» PASSAGE
**When the factors in the denominator are linear and different:** Let the linear and different factors in the denominator are \((x - a), (x - b), (x - c),.....\) then write the fractions like the given below and it should be equal to the main fraction then solve the equation. $$ \frac{A}{(x - a)} + \frac{B}{(x - b)} + \frac{C}{(x - c)}.... $$ Here A, B, and C are the unknown constants.

**Note:** If there is a quadratic equation in the denominator, in that case, we have to factorize the quadratic equation into linear factors first. If it is not possible to factorize the quadratic equation then use the type III or Type IV method to solve the question. We can better understand by example (2) given below.

**Example(1):** \(\frac{1}{(x - 1) \ (x - 2)}\)

**Solution: Method(1):** We can see that there are two linear factors in the denominator of the given equation so we can write the equation as given below.

\(\frac{1}{(x - 1) \ (x - 2)} =\) \(\frac{A}{(x - 1)} + \frac{B}{(x - 2)}.....(1)\)

$$ \frac{1}{(x - 1) \ (x - 2)} = \frac{A}{(x - 1)} + \frac{B}{(x - 2)}.....(1) $$

Now taking the LCM of RHS (Right Hand Side) terms.

\(\frac{1}{(x - 1) \ (x - 2)} =\) \(\frac{A (x - 2) + B (x - 1)}{(x - 1) (x - 2)}\)

$$ \frac{1}{(x - 1) \ (x - 2)} = \frac{A (x - 2) + B (x - 1)}{(x - 1) (x - 2)} $$

The terms in the denominators on both sides are the same so they will be canceled. $$ 1 = A (x - 2) + B (x - 1)....(2) $$ Now to calculate the value of A, we can take the denominator of A from the equation (1) and put it equal to zero (0). $$ x - 1 = 0 $$ $$ x = 1 $$ Now put this value of \(x\) in equation (2). $$ 1 = A (1 - 2) + B (1 - 1) $$ $$ 1 = A (-1) + 0 $$ $$ A = -1 $$ Similarly to calculate the value of B, we can take the denominator of B from equation (1) and put it equal to zero (0). $$ x - 2 = 0 $$ $$ x = 2 $$ again put this value of \(x\) in equation (2). $$ 1 = A (2 - 2) + B (2 - 1) $$ $$ 1 = 0 + B (1) $$ $$ B = 1 $$ Finally, put the values of A and B in equation (1).

» TASKS FOR THIS EXERCISE
1: Answer these questions from the partial fractions text:
(a) What must be done first when the denominator contains a quadratic equation?
(b) In Example(1), what value of x is used to find A?
(c) What value does B come out to in Example(1)?
2: Rewrite the paragraph of the partial fractions text that begins "Note: If there is a quadratic equation" as a short bulleted list.
3: Carry on the partial fractions text from its last sentence.
The listing after this is separate material and has no connection to the partial fractions text.

» SOURCE MATERIAL

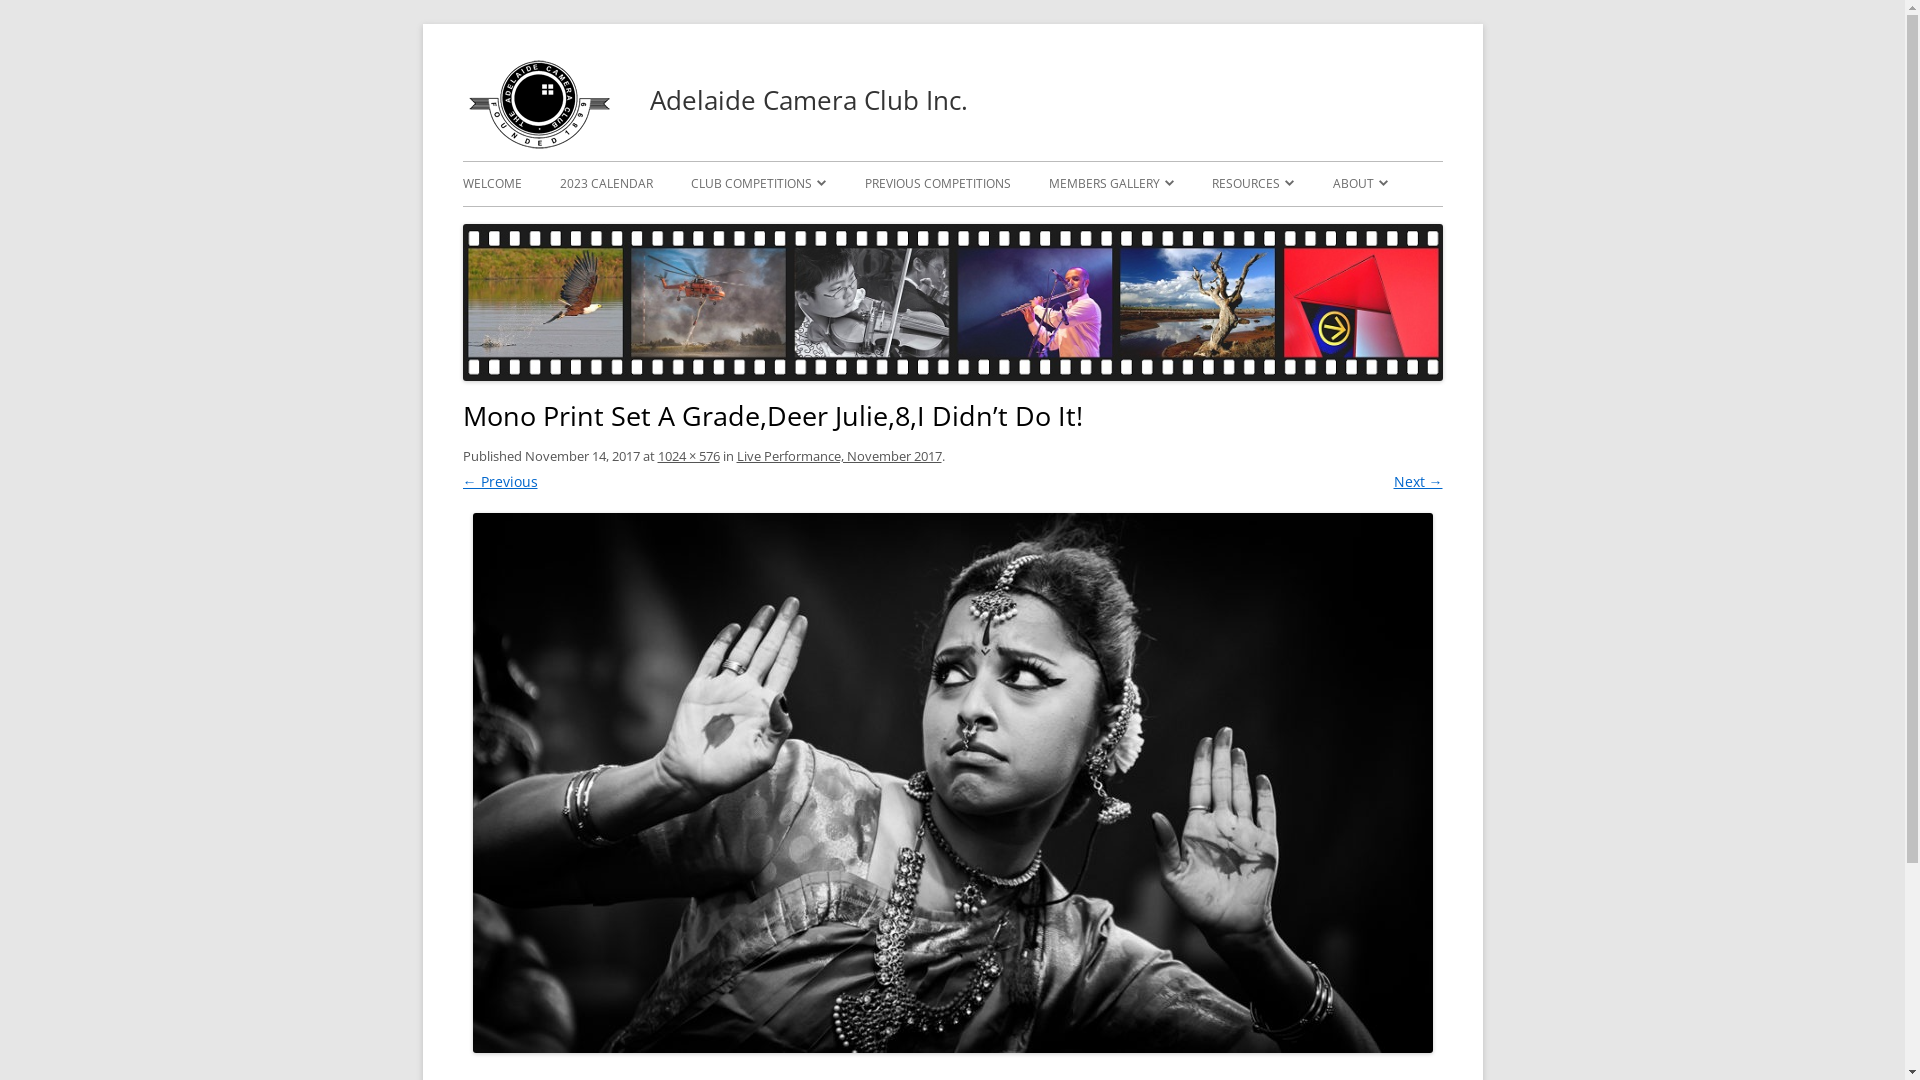 This screenshot has width=1920, height=1080. What do you see at coordinates (938, 184) in the screenshot?
I see `PREVIOUS COMPETITIONS` at bounding box center [938, 184].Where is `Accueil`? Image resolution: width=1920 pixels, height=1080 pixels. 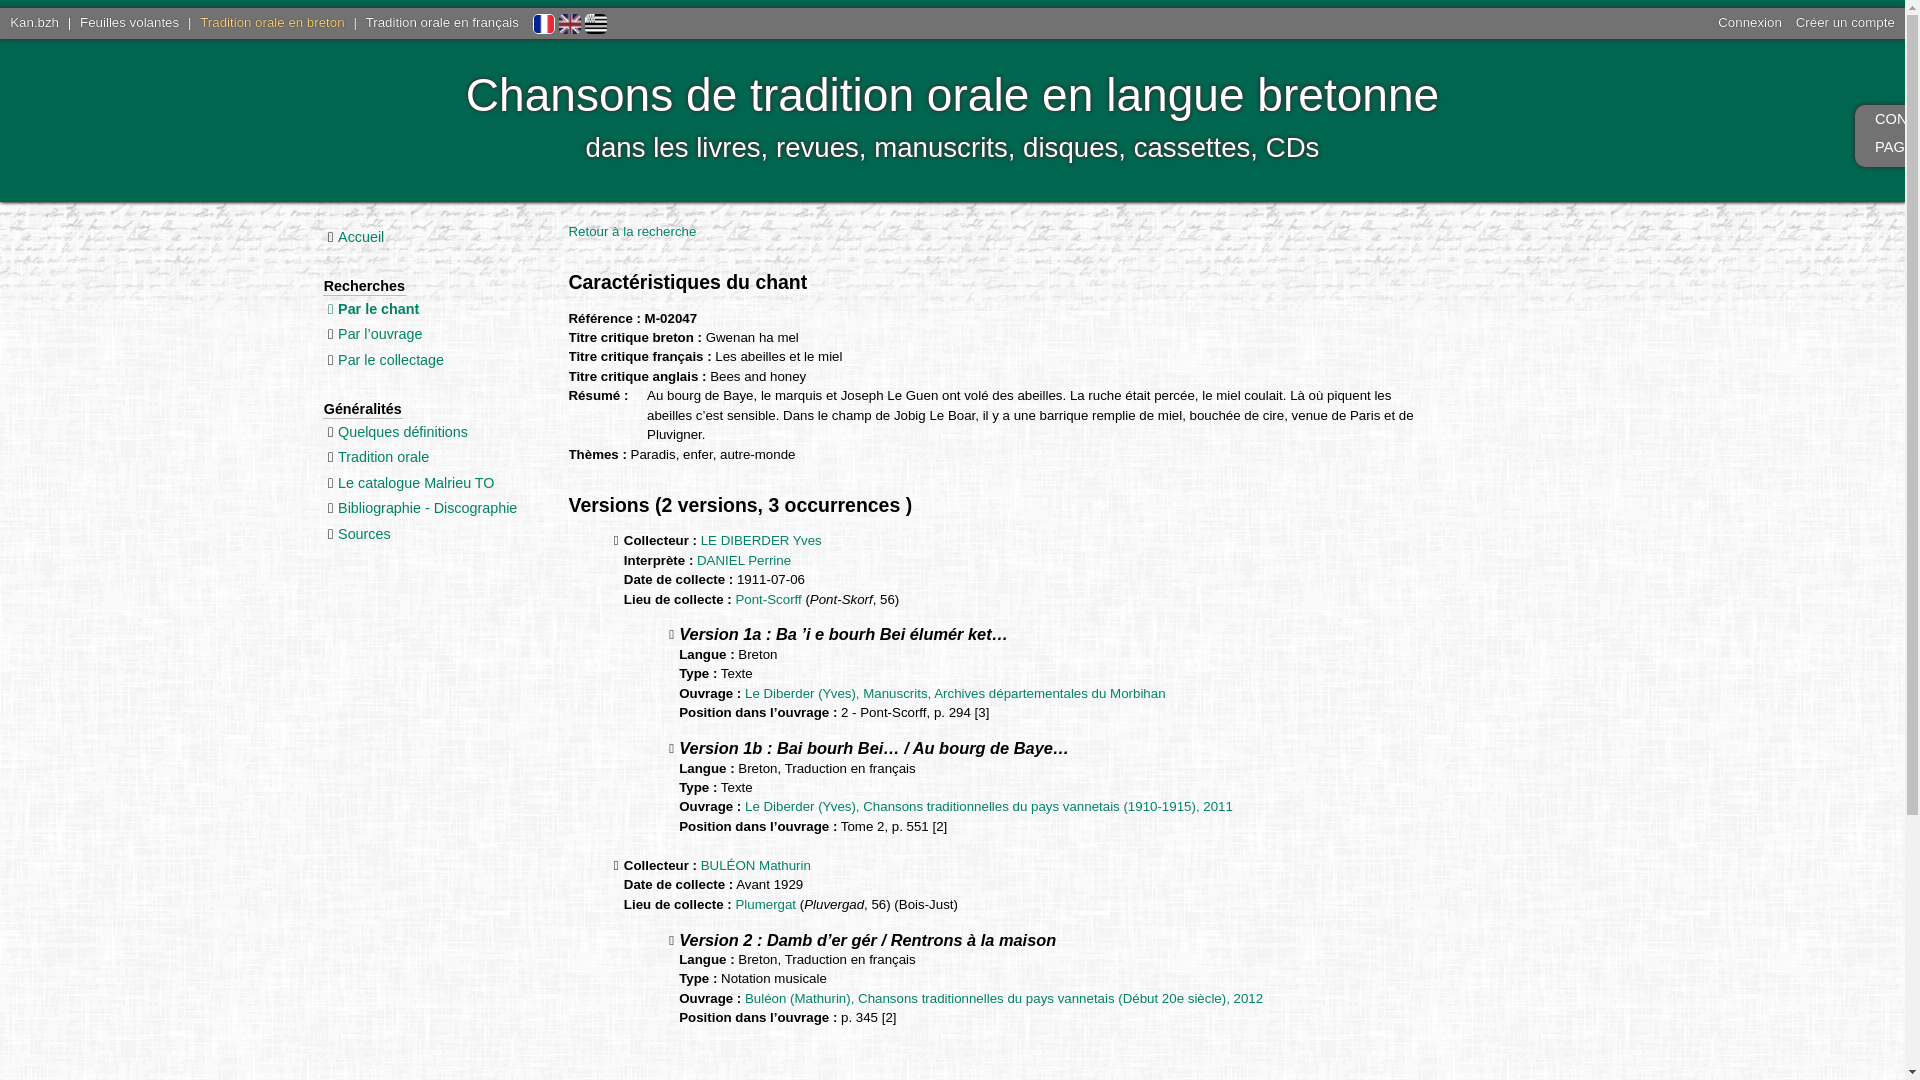 Accueil is located at coordinates (361, 237).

» RESULTS FOR EACH TASK
1:
(a) The quadratic equation must be factorized into linear factors.
(b) x = 1
(c) B = 1

2:
- A quadratic equation in the denominator must first be factorized into linear factors.
- If it cannot be factorized, use the Type III or Type IV method.
- Example (2) shows how this works.

3:
\(\frac{1}{(x - 1) \ (x - 2)} =\) \(\frac{-1}{(x - 1)} + \frac{1}{(x - 2)}\)

$$ \frac{1}{(x - 1) \ (x - 2)} = \frac{-1}{(x - 1)} + \frac{1}{(x - 2)} $$

Hence this is the final decomposition of the partial fraction equation.

**Solution: Method(2):** The given equation can also be written as

\(\frac{1}{(x - 1) \ (x - 2)} =\) \(\frac{A}{(x - 1)} + \frac{B}{(x - 2)}.....(1)\)

$$ \frac{1}{(x - 1) \ (x - 2)} = \frac{A}{(x - 1)} + \frac{B}{(x - 2)}.....(1) $$

Now taking the LCM of RHS (Right Hand Side) terms.

\(\frac{1}{(x - 1) \ (x - 2)} =\) \(\frac{A (x - 2) + B (x - 1)}{(x - 1) (x - 2)}\)

$$ \frac{1}{(x - 1) \ (x - 2)} = \frac{A (x - 2) + B (x - 1)}{(x - 1) (x - 2)} $$

The terms in the denominators on both sides are the same so they will be canceled. $$ 1 = A (x - 2) + B (x - 1)....(2) $$ Write down the terms of \(x\), and constants separately as written below. $$ 1 = x \ (A + B) + (-2A - B) $$ Now compare the values of \(x\), and constants, of RHS and LHS. $$ A + B = 0....(3) $$ $$ -2A - B = 1....(4) $$ after adding the equation (3) and (4) we get. $$ A + B - 2A - B = 0 + 1 $$ $$ A = -1 $$ now put the value of A in equation (3) to get the value of B. $$ -1 + B = 0 $$ $$ B = 1 $$ Finally, put the values of A and B in equation (1).

\(\frac{1}{(x - 1) \ (x - 2)} =\) \(\frac{-1}{(x - 1)} + \frac{1}{(x - 2)}\)

$$ \frac{1}{(x - 1) \ (x - 2)} = \frac{-1}{(x - 1)} + \frac{1}{(x - 2)} $$

Hence this is the final decomposition of the partial fraction equation.

**Example(2):** \(\frac{4x - 3}{3x^2 + x - 2}\)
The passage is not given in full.